The other argument I am seeing a lot of is the affordability "crisis," which may be a crisis of perception, or anxiety, or values instead. David Foster and bsking have also had things to say on it. My wife's mother had a cleaning lady who came in once or twice a week for years, and people have nannies now. Before that, lots of people had maids or cooks that put in a lot of hours. With larger and multigenerational families and big Victorian houses there was more work per household. Many labor saving devices were not yet invented. But Matthew Iglesias points out that the reason people don't have servants now is not because their wages are less, but because servants wages are more.

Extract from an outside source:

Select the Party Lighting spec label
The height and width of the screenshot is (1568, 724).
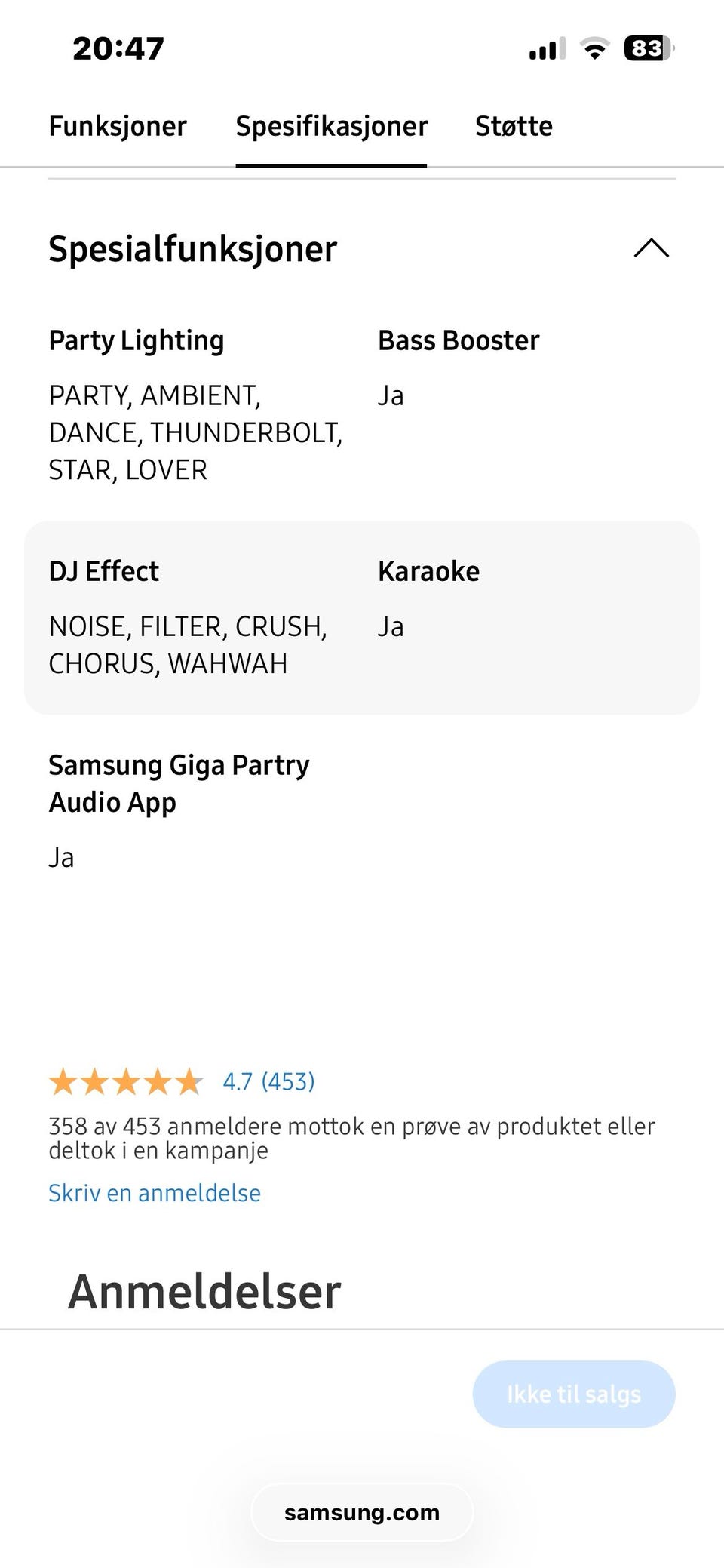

Lyman Stone links to two problems for the hereditarians
There has been actual fraud, excused by prominent researchers
and comments himself that we have in fact modified real-world phenotypic intelligence with things right under our noses. He analogises to better visit because of glasses, contacts, and surgery even though genotypic eyesight isn't any better
Maybe Y'all Really Do Need Jesus by the always controversial and entertaining Cartoon Hate Her. She is a one of the rare adult converts who had no religious upbringing whatsoever.
The Great Downzoning "It was once legal to build almost anything, everywhere. Then, in the space of a few decades, nearly every city in the Western world banned densification. What happened?"
Has an English Civil War Already Begun?
4 comments:
I think Stone's example is a stretch. Sure, more people now can solve problems that people in the 1500s could not but that's at least partially because we deliberately teach the solutions or procedures to solve them, not because people in the 1500s were less intelligent. As a counter example I'd point to the mystery of the longevity of Roman concrete which was only recently rediscovered. I've remarked several times here that people often imagine we could easily rebuild technologies from the 1800s or even early 1900s without realizing that we've largely completely erased the skills and infrastructure needed to create and maintain them. You can do a one-off rebuild of a steam locomotive from 1905 in 2025 but mass production would take decades of rebuilding.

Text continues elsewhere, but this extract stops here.